Neurosurgery: Unmasking the ‘Great Masquerader’

Desmoplastic infantile gangliogliomas are rare brain tumors, but not so unusual in pediatric neurosurgeon Alan Cohen’s experience.

To say desmoplastic infantile ganglioglioma (DIG) is rare would be a huge understatement. In 2011, there were only 60 cases cited in the medical literature, or in pediatric neurosurgeon Alan Cohen's words, “Less than one-tenth of 1 percent all tumors of the central nervous system.” He should know. Patients with DIGs have found their way to him as one of the leading specialists in diagnosing and treating these tricky but generally benign tumors that afflict young children and mimic other more lethal lesions.

“I call it the great masquerader because it can look like a malignant brain tumor that carries a terrible prognosis,” says Cohen. “In fact, these patients most often can be cured.”

Cohen cited three memorable cases that illuminate the diagnostic challenges of DIG tumors. One was an 8-month-old boy who suffered focal seizures his first week of life. Doctors suspected a stroke after CT scans revealed what appeared to be a hemorrhagic mass. Treatment with phenobarbital improved his seizures but the mass persisted and led to the patient’s referral to Cohen. He ordered an MRI that suggested a neoplasm, followed by an operation to remove the tumor that proved to be a DIG.

“It had mimicked a stroke, but if no one thought about the possibility of a tumor it would have continued to grow,” says Cohen. “It was a very big mass that we took out. Now, at age 15, he’s tumor free and doing well.”

In another case diagnosed prenatally at a Florida hospital as a giant left hemisphere malignant brain tumor, Cohen notes that the family was advised to have the child admitted to hospice care and to make funeral arrangements following the infant’s birth. Surprisingly, the newborn’s condition did not worsen over the next two months.

“Our feeling was she didn’t deteriorate, so before giving her a death sentence why not take a look and see what it is,” says Cohen. “We opened the dura and took out the large tumor, which a biopsy confirmed was a DIG. Today this 4-year-old is thriving at home with no evidence of tumor.”

In yet another case that came Cohen’s way, a previously healthy 9-month-old girl suffered significant shaking of her left arm and leg for 30 minutes, all captured on her mom’s cell phone video. At an outside hospital, the child’s white blood cell count and other lab tests were markedly abnormal, suggesting an infection. Perhaps a brain abscess had prompted the focal seizure, doctors thought. However, the child’s MRI revealed a large tumor in the right hemisphere, a possible malignant sarcoma. Cohen recommended surgery.

“We made an incision, opened the brain – which was quite swollen – and debulked a portion of the tumor,” says Cohen. “Pathology revealed a DIG, a benign tumor, so we stabilized the child and went in a second time and took the rest of it out. The patient is home now, tumor free and doing well.”
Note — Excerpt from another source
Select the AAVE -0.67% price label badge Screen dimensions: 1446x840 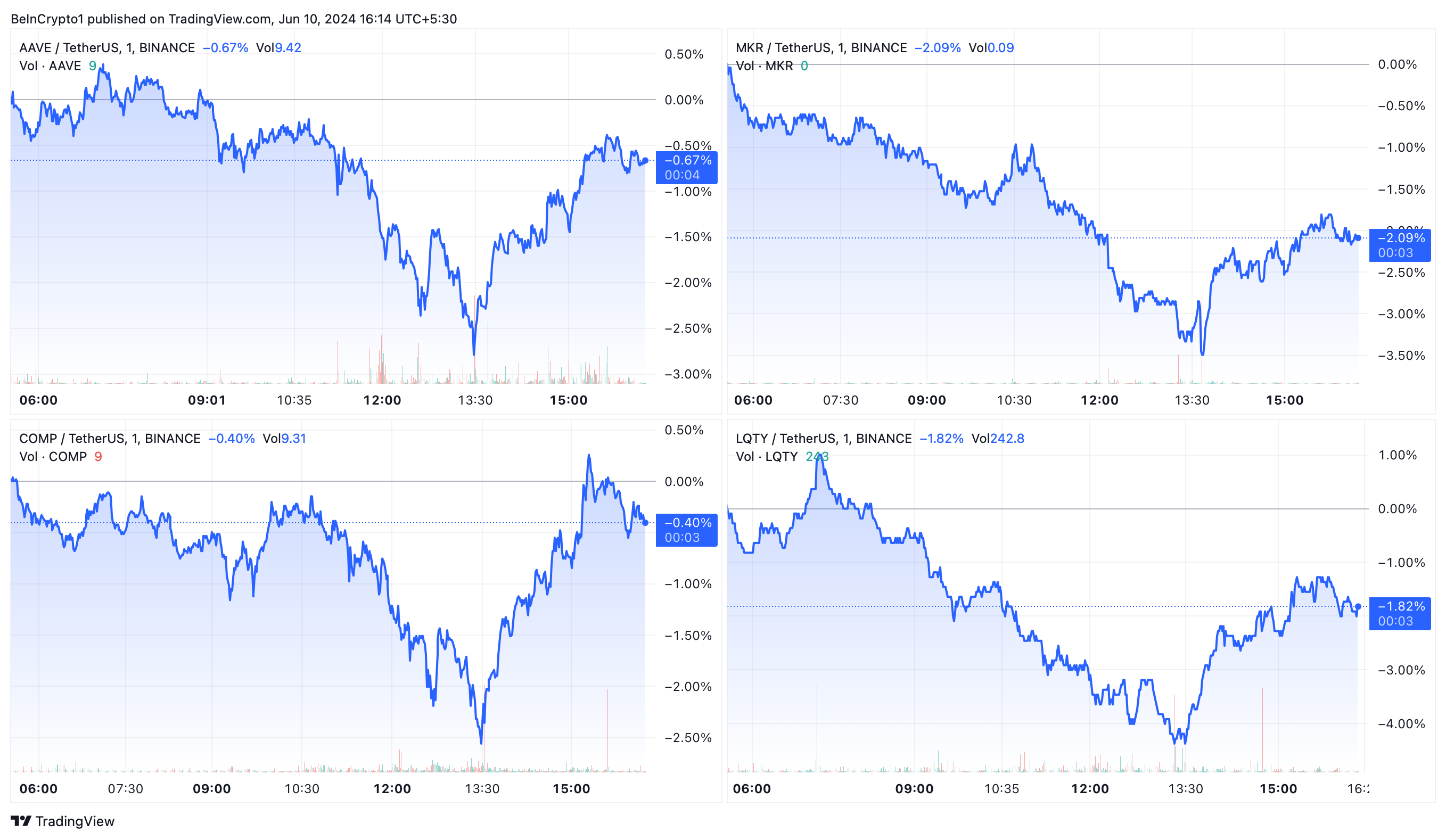686,168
Cohen adds that pathologists at Johns Hopkins analyze DIGs and other tumors for molecular markers to help develop targeted therapies, should they ever recur.  His take-home message?

“A desmoplastic infantile ganglioglioma usually has an excellent prognosis, but if you don’t think about it in your differential diagnosis, you may treat the patient incorrectly,” says Cohen.  “When treating an infant with a large brain tumor, think BIG.  When the imaging doesn’t make sense, think DIG.”